------ Extract ------

C-suite executives and board members are also changing the cadence of their interactions. Whereas these parties tended to have a high-level meeting once per quarter in past years, current uncertainties demand more frequent collaboration. 

By continuously forecasting, “you always have a set of figures that you can show your board [and] your senior people,” notes Asoka Karandawala, an independent finance director at AKCA Consulting in London.

This allows Finance to have a seat at the table. Your team can provide clear insights about risks, profitability, and investment opportunities at every turn, and share valuable analysis to help set your business strategy.

Stay focused on the here and now

Continuous forecasting with real-time data allows you to live in the present—instead of weeding through data from the past or jumping ahead in an effort to predict the far-off future. By staying laser-focused on providing relevant, targeted insights that evolve as time goes on, Finance can emerge as a guiding force for how your business can act now

Here are some best practices for forecasting in 2020:

  • Integrate and automate your data. Collecting data from multiple sources can result in wasted time, errors, and, consequently, inaccurate forecasts. Use a cloud-based system as a single platform for real-time data collection, and maintain real-time visibility so your data is always up-to-date.

------

Stated exercise A: Extract the part of the continuous forecasting passage starting with "C-suite executives and" and going on through "more frequent collaboration.", and reproduce it word for word.
Stated exercise B: Pick up the continuous forecasting passage after its final sentence and keep writing it.

------ Dataset excerpt ------

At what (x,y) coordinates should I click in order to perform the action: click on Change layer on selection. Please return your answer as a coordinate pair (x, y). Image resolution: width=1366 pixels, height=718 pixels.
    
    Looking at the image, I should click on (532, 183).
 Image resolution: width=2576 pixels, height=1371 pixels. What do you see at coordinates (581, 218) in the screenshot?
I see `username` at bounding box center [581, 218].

------

Output A:
C-suite executives and board members are also changing the cadence of their interactions. Whereas these parties tended to have a high-level meeting once per quarter in past years, current uncertainties demand more frequent collaboration.

Output B:
  • Update forecasts once a month. Compare your forecasts with actual results on a monthly basis, digging into the “why” if your predictions were way off base. Check in on your financials weekly to track financial performance, and revise forecasts as needed. 
  • Incorporate non-financial data. Your forecasts don’t have to be purely quantitative. According to research by FSH and Workday, “more than half of CFOs and senior executives who make good use of non-financial data are able to forecast within 90 to 95 percent accuracy.” Product quality issues, conversations with sales, HR trends, etc. are a few examples of non-financial data that your forecasts could benefit from.
  • Leverage finance automation technology. Free your team from manual work by investing in automated tools that streamline your finance processes. Proactively control the money that leaves your organization and track spend in real-time for greater accuracy.